Specifying reference models and a benchmark sample
If reference and benchmark models both are specified, the formulas may be written as:
dy_2 - dy_1 = dE + dC
dE = (dx_2-dx_1)'b_rb + [dx_2'(b_r2-b_rb) + dx_1'(b_rb-b_r1)]
dC = [(x_12-x_11)'(b_1b-b_rb) + (x_22-x_21)'(b_rb-b_2b)]

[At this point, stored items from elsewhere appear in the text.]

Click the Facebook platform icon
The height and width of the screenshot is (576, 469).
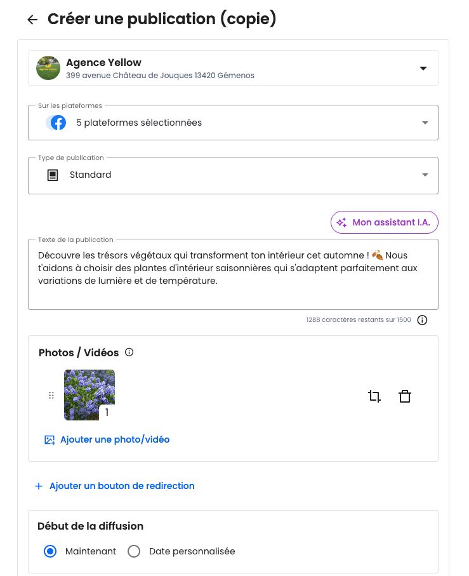click(58, 123)
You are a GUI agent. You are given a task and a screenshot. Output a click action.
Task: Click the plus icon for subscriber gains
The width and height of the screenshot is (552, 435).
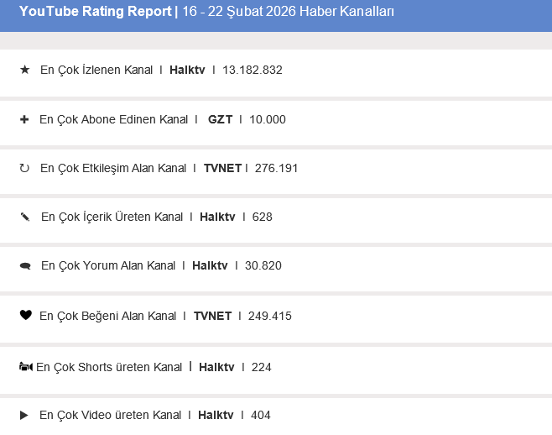pyautogui.click(x=24, y=119)
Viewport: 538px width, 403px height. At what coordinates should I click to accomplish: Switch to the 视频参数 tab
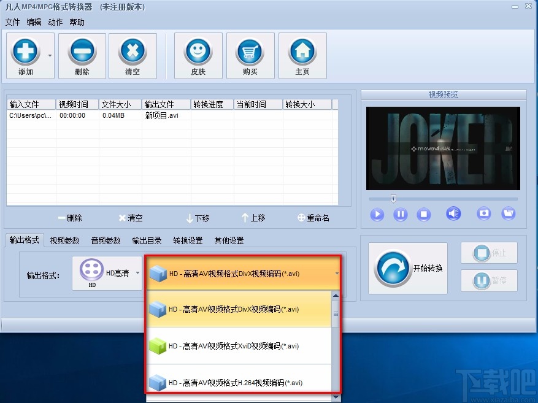tap(64, 240)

+ [x_12'((b_12-b_r2)-(b_1b-b_rb))
+ x_22'((b_r2-b_22)-(b_rb-b_2b))
+ x_11'((b_1b-b_rb)-(b_11-b_r1))
+ x_21'((b_rb-b_2b)-(b_r1-b_21))]
where b_rb is the reference coefficients vector from the benchmark sample. Using the second group estimates as the reference estimates and the first time point as the benchmark yields the parametrization applied by Smith and Welch (1989):
dy_2 - dy_1 = dE + dC
dE = (dx_2-dx_1)'b_21 + dx_2'(b_22-b_21)
(1.i) (1.iii)
dC = (x_12-x_11)'(b_11-b_21) + x_12'((b_12-b_22)-(b_11-b_21))
(1.ii) (1.iv)
The numbers in parentheses beneath the decomposition components correspond to the equation numbers in Smith and Welch (1989:529). Furthermore, note that Smith and Welch use different indices (12 is 1, 22 is 2, 11 is 3, 21 is 4).
Technical notes:
- smithwelch does not require all models to contain the exact same set of regressors. Coefficients not appearing in a model are simply assumed to be zero for that model. However, it is important that all regressors are defined (i.e. non-missing) for all observations used with the decomposition. Thus, even if a regressor does not appear in an individual model, the regressor must contain valid values for the observations in the estimation sample of that model.
- If the models were estimated using weighted data (see help weight), smithwelch will take account of these weights in its computations of the means of the regressors.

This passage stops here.